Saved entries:
§
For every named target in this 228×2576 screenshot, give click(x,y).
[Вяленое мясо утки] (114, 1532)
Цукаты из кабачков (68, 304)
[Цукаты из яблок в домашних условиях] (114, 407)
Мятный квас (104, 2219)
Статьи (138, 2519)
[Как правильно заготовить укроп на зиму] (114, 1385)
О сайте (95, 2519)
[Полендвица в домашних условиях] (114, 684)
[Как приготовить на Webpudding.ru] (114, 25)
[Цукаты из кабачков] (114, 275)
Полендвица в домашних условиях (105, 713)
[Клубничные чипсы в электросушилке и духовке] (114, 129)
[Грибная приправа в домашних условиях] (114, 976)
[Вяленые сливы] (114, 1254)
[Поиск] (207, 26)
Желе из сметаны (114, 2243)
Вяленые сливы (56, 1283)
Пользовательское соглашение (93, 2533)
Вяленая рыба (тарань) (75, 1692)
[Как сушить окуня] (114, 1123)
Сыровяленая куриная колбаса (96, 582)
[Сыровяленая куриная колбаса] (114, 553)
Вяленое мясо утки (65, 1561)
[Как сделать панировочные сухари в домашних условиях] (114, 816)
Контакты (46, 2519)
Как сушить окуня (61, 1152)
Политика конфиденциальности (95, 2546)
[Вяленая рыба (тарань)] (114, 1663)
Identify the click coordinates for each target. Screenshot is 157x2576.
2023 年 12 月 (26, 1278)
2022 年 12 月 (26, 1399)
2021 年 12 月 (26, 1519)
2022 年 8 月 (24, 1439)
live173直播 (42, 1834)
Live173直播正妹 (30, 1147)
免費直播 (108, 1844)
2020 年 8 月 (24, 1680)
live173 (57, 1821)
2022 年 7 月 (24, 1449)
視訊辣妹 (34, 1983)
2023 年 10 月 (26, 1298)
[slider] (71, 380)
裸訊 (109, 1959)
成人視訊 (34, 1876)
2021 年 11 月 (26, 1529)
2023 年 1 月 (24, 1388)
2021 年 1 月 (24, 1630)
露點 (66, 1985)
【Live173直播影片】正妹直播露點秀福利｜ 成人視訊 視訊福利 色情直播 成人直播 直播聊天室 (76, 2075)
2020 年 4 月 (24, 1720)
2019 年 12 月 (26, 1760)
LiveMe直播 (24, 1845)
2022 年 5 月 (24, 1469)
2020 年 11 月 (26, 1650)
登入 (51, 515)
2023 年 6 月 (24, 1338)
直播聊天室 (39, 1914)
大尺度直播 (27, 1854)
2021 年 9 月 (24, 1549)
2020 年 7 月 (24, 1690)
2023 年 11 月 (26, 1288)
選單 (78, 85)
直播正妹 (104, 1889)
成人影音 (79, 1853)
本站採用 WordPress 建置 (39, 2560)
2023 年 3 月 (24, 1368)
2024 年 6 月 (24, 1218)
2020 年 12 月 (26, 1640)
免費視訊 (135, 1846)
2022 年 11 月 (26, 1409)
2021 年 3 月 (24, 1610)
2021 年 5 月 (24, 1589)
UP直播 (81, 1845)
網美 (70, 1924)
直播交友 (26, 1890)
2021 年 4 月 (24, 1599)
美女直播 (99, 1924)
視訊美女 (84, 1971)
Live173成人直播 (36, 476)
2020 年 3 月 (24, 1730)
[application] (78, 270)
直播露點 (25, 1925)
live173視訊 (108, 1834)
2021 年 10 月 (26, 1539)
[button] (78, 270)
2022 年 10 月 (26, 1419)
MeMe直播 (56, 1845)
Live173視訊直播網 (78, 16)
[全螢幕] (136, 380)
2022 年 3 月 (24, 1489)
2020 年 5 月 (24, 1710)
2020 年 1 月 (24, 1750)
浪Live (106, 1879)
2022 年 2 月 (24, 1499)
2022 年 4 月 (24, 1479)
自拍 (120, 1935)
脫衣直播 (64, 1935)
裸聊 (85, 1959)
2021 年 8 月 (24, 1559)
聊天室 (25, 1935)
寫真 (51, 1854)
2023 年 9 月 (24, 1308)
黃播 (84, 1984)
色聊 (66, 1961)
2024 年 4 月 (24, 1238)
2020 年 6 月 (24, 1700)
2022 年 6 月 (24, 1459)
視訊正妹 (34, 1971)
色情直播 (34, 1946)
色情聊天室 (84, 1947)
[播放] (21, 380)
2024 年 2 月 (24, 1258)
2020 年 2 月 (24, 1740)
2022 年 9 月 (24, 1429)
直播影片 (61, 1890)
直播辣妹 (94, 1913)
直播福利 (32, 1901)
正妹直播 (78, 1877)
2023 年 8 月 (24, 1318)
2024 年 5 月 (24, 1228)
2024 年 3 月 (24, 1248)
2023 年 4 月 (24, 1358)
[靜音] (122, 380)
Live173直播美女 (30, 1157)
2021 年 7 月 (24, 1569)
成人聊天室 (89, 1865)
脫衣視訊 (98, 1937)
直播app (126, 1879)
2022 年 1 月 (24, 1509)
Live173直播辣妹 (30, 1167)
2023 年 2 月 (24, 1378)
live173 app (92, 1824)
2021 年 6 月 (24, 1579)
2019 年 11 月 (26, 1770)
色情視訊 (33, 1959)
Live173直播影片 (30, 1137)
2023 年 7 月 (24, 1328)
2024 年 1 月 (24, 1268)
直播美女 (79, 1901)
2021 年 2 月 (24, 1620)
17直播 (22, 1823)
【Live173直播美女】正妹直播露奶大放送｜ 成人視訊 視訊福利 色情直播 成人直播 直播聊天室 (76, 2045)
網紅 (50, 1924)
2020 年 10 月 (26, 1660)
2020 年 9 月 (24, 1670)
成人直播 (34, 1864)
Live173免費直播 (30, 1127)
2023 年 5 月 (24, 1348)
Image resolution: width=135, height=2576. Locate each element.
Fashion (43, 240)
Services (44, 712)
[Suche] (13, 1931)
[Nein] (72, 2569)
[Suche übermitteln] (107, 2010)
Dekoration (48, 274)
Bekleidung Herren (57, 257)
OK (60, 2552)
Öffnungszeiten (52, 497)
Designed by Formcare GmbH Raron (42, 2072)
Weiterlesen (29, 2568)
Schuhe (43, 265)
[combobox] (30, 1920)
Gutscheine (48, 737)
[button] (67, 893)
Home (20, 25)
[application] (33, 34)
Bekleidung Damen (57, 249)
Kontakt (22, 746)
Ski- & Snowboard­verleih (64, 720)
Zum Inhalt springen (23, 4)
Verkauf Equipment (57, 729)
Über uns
§
● Activity: What is needed is a copy of every line above in which "Вяленое" appears.

● Exercise answer:
[Вяленое мясо утки] (114, 1532)
Вяленое мясо утки (65, 1561)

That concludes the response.